> [PROBLEM TO SOLVE]: Only the lines from the one with "Screen dimensions: 386x234" through the end of the material, both ends included, should be retyped exactly.

> [WORKING DATA]:
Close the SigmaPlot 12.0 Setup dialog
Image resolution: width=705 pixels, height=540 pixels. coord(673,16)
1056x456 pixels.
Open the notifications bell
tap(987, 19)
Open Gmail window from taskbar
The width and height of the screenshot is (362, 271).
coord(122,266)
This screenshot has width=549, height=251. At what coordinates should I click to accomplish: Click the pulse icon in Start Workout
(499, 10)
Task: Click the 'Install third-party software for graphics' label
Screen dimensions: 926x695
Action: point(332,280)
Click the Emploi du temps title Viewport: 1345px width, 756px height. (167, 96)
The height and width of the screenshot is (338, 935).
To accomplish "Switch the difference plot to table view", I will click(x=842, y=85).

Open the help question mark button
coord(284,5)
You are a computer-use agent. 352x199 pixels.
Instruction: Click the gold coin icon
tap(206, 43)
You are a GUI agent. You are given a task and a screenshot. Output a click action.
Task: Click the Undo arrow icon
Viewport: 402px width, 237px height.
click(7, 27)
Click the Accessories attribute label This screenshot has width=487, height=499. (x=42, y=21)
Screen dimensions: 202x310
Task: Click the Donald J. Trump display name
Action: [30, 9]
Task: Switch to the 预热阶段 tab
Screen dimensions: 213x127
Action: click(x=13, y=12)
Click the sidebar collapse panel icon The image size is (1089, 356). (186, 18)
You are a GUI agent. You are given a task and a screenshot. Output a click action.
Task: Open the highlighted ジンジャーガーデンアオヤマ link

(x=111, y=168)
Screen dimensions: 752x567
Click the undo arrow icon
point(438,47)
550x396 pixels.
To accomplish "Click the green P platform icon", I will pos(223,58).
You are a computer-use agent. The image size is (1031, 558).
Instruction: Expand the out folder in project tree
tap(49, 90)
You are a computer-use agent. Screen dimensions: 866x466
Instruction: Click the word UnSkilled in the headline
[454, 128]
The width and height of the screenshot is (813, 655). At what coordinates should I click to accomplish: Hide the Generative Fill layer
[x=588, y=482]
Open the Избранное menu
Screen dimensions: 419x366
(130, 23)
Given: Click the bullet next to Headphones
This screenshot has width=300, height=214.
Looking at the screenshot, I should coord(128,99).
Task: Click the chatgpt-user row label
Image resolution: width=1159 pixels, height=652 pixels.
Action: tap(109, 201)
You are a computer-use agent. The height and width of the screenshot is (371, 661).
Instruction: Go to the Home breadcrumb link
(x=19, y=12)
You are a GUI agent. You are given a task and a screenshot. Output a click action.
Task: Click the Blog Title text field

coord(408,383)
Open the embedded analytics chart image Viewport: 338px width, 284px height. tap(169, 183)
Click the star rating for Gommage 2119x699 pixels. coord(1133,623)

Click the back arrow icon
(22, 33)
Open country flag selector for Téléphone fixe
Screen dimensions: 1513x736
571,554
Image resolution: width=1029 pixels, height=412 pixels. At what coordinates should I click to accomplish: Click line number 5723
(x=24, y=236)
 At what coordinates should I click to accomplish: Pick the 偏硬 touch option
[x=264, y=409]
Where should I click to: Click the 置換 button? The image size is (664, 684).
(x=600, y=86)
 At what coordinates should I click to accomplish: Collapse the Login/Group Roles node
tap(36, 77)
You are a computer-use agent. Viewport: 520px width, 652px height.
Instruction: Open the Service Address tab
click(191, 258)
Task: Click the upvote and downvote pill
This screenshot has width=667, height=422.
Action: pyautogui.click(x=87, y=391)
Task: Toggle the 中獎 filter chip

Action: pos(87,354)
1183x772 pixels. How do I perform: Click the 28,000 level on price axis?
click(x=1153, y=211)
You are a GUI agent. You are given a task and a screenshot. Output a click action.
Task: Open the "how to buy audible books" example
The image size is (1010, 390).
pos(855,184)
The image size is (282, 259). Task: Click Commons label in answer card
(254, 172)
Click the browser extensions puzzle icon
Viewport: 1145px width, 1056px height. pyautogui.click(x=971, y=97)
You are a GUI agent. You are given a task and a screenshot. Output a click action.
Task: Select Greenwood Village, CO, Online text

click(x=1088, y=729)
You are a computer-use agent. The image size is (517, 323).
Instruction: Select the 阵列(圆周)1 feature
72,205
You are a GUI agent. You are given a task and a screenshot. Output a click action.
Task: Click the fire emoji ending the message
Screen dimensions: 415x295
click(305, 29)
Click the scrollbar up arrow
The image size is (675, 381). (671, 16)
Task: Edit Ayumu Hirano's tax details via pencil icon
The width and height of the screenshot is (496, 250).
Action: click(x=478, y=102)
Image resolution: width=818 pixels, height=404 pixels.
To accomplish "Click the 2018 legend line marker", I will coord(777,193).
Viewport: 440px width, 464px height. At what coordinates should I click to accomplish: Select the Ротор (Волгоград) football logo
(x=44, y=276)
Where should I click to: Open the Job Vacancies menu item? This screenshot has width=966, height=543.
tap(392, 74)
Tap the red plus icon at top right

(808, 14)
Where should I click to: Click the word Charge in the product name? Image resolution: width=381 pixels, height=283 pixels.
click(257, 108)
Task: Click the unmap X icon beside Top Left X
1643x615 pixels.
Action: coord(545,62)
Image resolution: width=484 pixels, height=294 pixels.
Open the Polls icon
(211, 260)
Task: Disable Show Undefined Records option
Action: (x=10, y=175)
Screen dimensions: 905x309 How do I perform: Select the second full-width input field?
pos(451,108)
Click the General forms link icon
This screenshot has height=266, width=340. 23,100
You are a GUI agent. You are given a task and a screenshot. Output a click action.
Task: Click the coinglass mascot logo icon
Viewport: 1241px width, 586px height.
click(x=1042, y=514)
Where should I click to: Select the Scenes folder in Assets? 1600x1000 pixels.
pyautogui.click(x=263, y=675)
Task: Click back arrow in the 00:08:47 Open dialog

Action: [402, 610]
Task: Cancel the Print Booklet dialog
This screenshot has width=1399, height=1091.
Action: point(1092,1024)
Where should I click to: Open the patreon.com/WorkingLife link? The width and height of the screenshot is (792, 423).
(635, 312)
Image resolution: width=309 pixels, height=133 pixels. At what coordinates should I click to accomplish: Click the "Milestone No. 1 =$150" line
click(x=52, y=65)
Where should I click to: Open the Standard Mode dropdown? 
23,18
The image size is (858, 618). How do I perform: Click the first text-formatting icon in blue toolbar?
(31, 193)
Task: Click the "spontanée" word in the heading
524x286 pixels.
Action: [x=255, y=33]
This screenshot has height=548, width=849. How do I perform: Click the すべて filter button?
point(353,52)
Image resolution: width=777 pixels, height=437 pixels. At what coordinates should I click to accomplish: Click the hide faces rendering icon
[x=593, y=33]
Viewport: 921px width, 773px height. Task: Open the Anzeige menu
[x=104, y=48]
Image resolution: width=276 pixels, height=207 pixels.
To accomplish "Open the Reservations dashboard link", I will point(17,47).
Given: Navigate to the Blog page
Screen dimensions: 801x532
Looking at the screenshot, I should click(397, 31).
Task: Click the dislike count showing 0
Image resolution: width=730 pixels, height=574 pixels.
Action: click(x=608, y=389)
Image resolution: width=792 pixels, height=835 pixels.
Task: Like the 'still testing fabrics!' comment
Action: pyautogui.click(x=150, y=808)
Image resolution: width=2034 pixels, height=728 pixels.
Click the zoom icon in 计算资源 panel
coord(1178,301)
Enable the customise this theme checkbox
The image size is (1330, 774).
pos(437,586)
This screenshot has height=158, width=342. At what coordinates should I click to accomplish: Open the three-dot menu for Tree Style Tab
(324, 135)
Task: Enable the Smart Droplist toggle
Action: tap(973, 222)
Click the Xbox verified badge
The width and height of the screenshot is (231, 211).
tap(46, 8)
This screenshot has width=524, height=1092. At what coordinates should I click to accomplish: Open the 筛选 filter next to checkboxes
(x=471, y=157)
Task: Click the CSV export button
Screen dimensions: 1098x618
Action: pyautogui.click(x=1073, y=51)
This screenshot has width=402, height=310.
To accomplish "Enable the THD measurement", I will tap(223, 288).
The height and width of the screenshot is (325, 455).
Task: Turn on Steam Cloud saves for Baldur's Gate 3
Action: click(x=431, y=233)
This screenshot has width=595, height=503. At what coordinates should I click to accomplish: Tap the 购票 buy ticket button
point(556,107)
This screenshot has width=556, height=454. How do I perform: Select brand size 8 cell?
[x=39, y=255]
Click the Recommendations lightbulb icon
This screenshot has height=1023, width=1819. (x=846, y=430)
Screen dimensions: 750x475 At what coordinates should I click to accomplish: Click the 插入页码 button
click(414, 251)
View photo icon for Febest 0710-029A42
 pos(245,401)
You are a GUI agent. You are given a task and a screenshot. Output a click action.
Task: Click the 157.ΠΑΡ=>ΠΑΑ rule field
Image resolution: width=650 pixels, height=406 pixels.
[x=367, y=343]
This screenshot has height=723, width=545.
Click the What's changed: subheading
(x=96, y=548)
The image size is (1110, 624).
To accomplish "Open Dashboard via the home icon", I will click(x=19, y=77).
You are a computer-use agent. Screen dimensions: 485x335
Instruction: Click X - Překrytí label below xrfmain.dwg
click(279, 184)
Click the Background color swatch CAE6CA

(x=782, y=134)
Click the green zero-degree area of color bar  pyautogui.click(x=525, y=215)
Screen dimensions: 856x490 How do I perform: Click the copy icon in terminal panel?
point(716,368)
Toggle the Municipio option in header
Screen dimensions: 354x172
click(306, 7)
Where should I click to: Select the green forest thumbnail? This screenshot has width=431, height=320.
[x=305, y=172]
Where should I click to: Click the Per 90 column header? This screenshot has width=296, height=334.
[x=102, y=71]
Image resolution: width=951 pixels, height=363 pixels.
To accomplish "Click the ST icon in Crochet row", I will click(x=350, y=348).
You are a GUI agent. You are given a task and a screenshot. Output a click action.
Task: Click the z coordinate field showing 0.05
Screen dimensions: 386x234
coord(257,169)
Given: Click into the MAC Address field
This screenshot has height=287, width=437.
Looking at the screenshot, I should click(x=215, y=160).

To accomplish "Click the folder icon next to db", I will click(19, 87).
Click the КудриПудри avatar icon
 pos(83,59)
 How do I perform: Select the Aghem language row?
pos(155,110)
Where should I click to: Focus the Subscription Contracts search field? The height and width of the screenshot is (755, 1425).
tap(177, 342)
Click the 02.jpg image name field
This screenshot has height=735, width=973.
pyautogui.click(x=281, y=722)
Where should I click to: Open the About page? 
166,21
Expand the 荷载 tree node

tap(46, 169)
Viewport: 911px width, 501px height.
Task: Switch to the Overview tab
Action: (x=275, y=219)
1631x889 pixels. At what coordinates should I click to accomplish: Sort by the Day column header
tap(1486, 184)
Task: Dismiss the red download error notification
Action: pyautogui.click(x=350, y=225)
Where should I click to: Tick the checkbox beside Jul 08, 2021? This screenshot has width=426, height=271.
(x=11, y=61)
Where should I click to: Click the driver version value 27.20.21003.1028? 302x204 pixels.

> [EXPECTED OUTPUT]:
Screen dimensions: 386x234
coord(257,169)
Given: Click into the MAC Address field
This screenshot has height=287, width=437.
Looking at the screenshot, I should click(x=215, y=160).

To accomplish "Click the folder icon next to db", I will click(19, 87).
Click the КудриПудри avatar icon
 pos(83,59)
 How do I perform: Select the Aghem language row?
pos(155,110)
Where should I click to: Focus the Subscription Contracts search field? The height and width of the screenshot is (755, 1425).
tap(177, 342)
Click the 02.jpg image name field
This screenshot has height=735, width=973.
pyautogui.click(x=281, y=722)
Where should I click to: Open the About page? 
166,21
Expand the 荷载 tree node

tap(46, 169)
Viewport: 911px width, 501px height.
Task: Switch to the Overview tab
Action: (x=275, y=219)
1631x889 pixels. At what coordinates should I click to accomplish: Sort by the Day column header
tap(1486, 184)
Task: Dismiss the red download error notification
Action: pyautogui.click(x=350, y=225)
Where should I click to: Tick the checkbox beside Jul 08, 2021? This screenshot has width=426, height=271.
(x=11, y=61)
Where should I click to: Click the driver version value 27.20.21003.1028? 302x204 pixels.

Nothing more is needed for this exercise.